Apple, Inc. (AAPL) may be losing the smart phone sales race to Google Inc. (GOOG), but it’s winning one important front in the war, at least — malware.
I. Apple is the Winner When it Comes to Smart Phone Security
While many Apple hackers have suggested the iPhone to be quite hackable, and even exposed some major security flaws [1][2] (subsequently patched), thus far there are no known pieces of malware in the wild which target users of stock iPhones. There are only four known pieces of malware, according to Intel Corp. (INTC) unit McAfee, all of which exclusively target jailbroken iPhones [1][2].

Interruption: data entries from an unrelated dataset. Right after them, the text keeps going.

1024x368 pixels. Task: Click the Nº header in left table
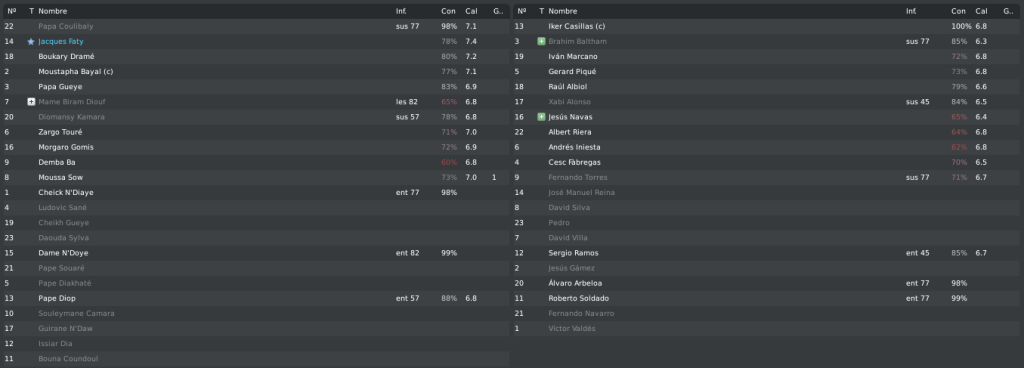coord(11,11)

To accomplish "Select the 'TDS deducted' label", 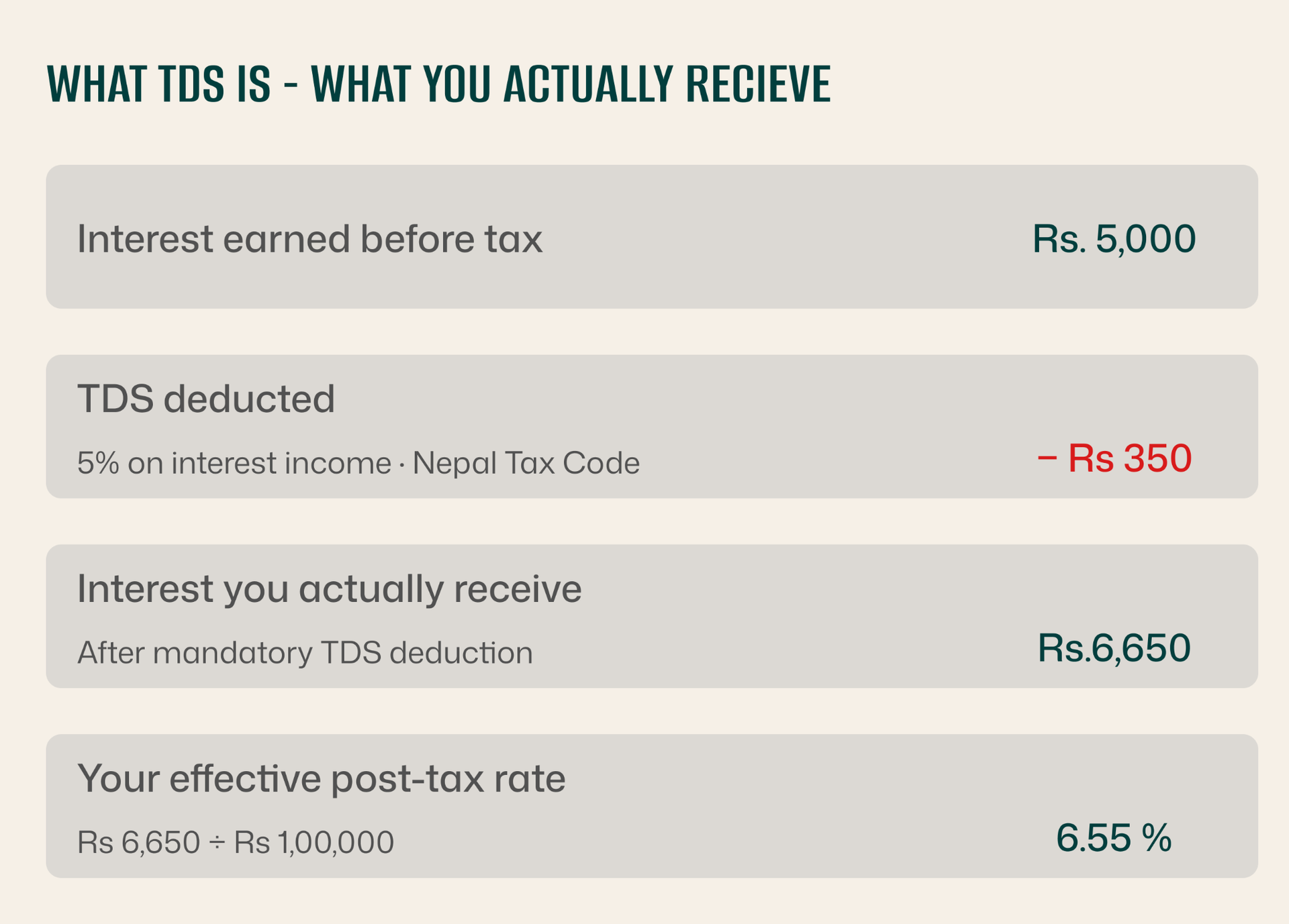I will 205,399.
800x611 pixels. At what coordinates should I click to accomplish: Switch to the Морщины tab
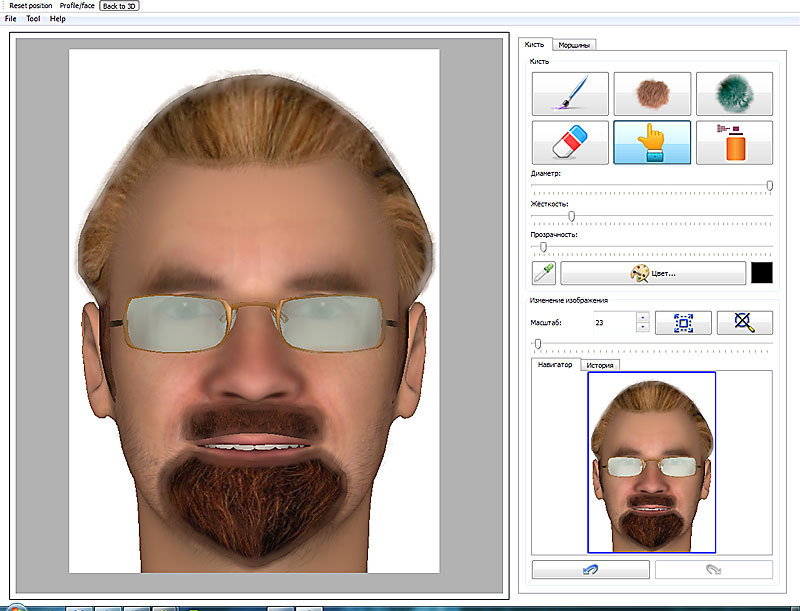click(574, 45)
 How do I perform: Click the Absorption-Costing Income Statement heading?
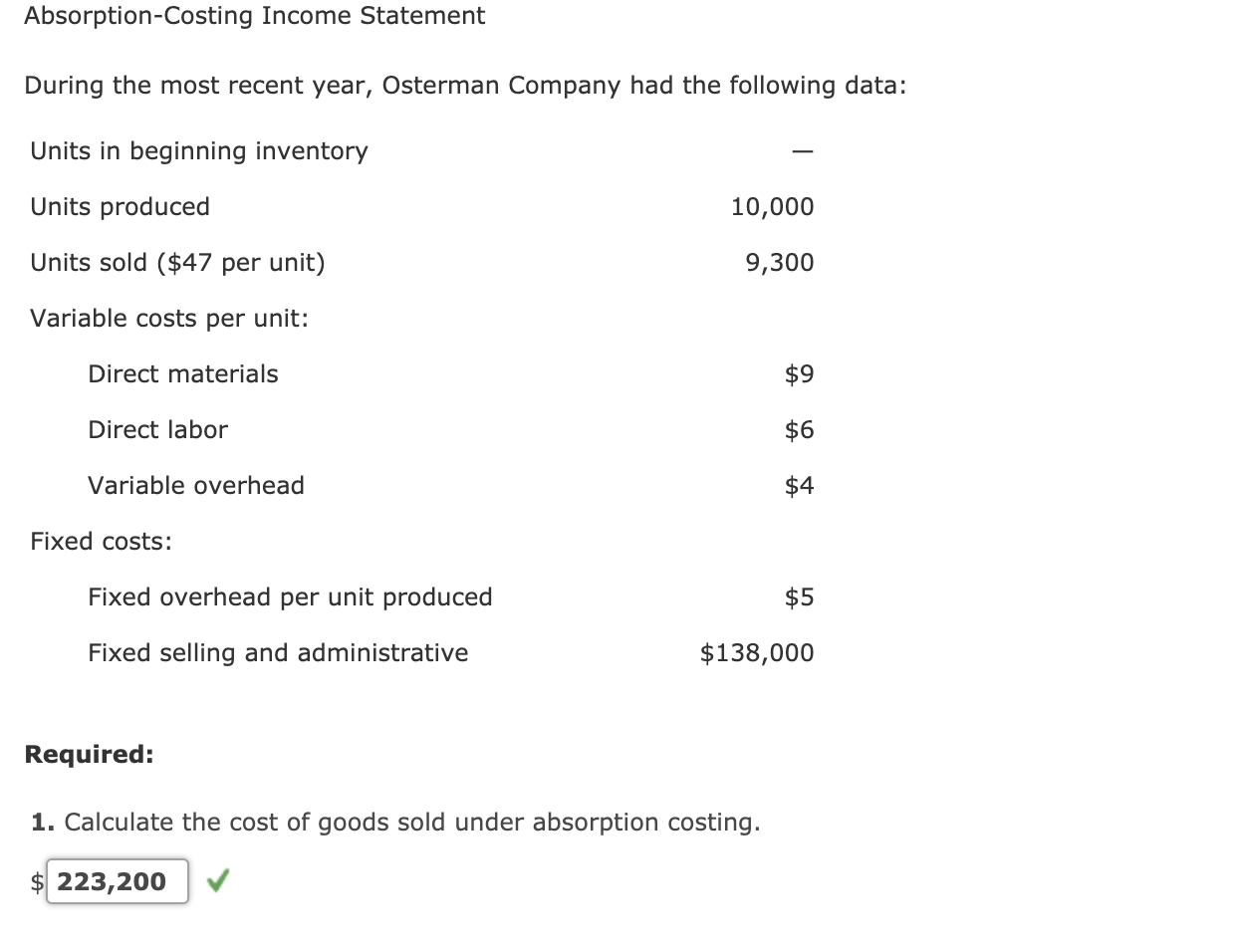(x=255, y=16)
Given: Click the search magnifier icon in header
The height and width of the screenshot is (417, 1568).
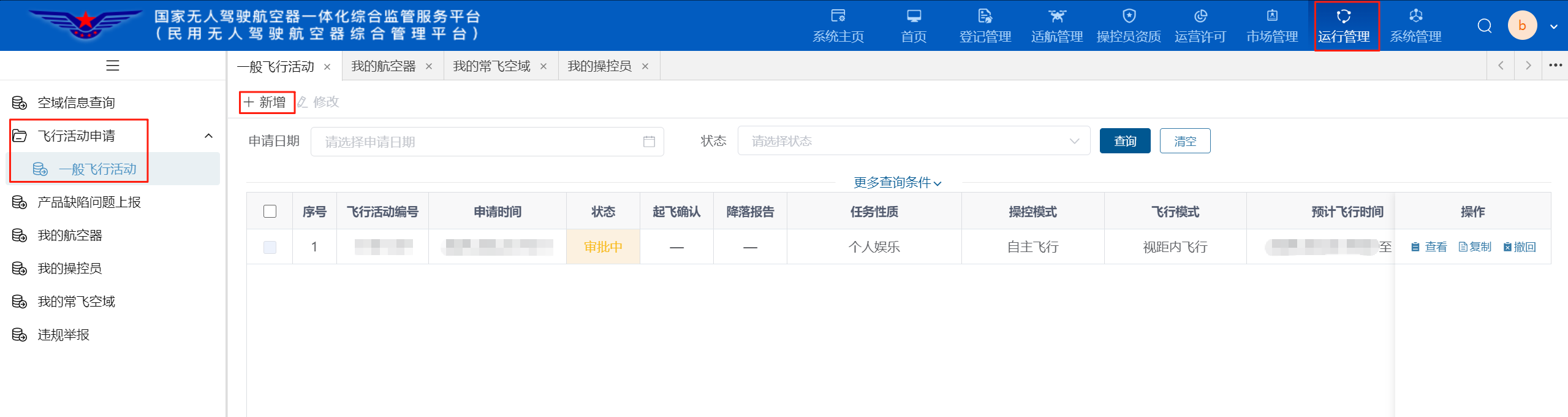Looking at the screenshot, I should click(1484, 26).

Meanwhile, Android has seen malware rise by 76 percent over the last year. There’s now 44 known pieces of malware that target standard versions of Android. Recently the first Android botnets have appeared prompting U.S. carrier AT&T, Inc. (T) to roll out free protection to its subscribers. Botnets are networks of infected computers typically used to send spam or execute distributed denial of service attacks.
Other common pieces of malware include what McAfee calls “crimeware”, malware which disguises itself as seemingly legitimate apps — often repackaged versions of best-selling apps. The apps often contain code to send premium-rate text messages. Recent reports have put the infection rates for this kind of malware at as high as 260,000 phones earlier this year.
Similar attacks have targeted Finnish phonemaker Nokia Oyj.’s (HEL:NOK1V) Symbian platform and Research in Motion’s (TSE:RIM) Blackberry’s, though McAffee says the number of those malicious apps are smaller.
McAfee claims the second most infected platform is the multi-device Java ME platform, acquired and maintained by Oracle Corp. (ORCL) after its acquisition of Sun Microsystems.
The reason for Apple’s superior security is the topic of much heated debate. While Android’s sales volume may make it the most tempting target, the iPhone is still posting a large sales, so you would expect it also to be targeted by criminals.
Possible factors affecting Apple’s security include its stricter monitoring of its app store. While Apple has been much-criticized for being too heavy-handed, Google’s laissez-faire approach has lead the OS-maker to struggle to maintain a secure marketplace. Another possible factor includes the fact that Google still sells many handsets with outdated version of Android, like Android 1.5 or 2.1 — versions which may be more vulnerable to exploitation.
The full McAfee report can be found here, on Scribd.
II. (MacDefender == Dead)?
In related news, Apple received more pleasant news recently on the security front. The news concerned MacDefender, a fake antivirus trojan, which infected as many as one in every twenty Mac computers in June.
Following a raid and arrest of suspected Russian spam kingpin Pavel Vrublevsky (who ironically worked for the Russian government as an anti-spam chief), MacDefender variants are drying up in the wild.
For a while Apple was struggling to keep up with the volume of new variants. Russian police found evidence on the computers of Mr. Vrulevsky’s online payment firm Chronopay linking it to paying Russian hackers to create new version of MacDefender.
With Mr. Vrublevsky’s imprisonment the virus seems to be on its last legs, suggesting the Russian was a major mastermind behind the wildly successful Mac attack.
Mr. Vrublevsky was originally exposed by Brian Krebs of The Washington Post. Following our piece on the topic we received the following email from Chronopay:
Dear Brandon,
Let me introduce myself.
My name is Lidia Golikova, I am communications director in Chronopay
company. I am writing You as Ethics representative of Global Tech News concerning
the article writing by Jason Mick Russian government is investigating
the incident
https://www.global-tech-news.com/Russian+AntiSpam+Chief+Caught+Spamming
/article18423.htm?utm_source=twitterfeed&utm_medium=twitter.
We would be very appreciate, if you could remove this article from your
site, because it is doubtful and discredited our company.
Moreover this article was published early – a half a year ago – in another
web site. Here it is link
http://ledgerlink.monster.com/news/articles/1064-russian-anti-spam-chief-caught-spamming.
You could guess why one person writes the similar articles on one
subject in different media.
Speaking about http://ledgerlink.monster – it is small web site for very
short professional audience that is why we did not contact with them. But
Global Tech News is respectful leading online magazine for a well-educated
audience. Much people read you and hear your opinion. That is why to our
opinion it is very important that correct information will be publish in
your magazine.
opinion it is very important that correct information will be publish in
your magazine.
I hope for understanding and cooperation,
Best regards,
Lidia Golikova
Apparently we were justified in standing behind the piece.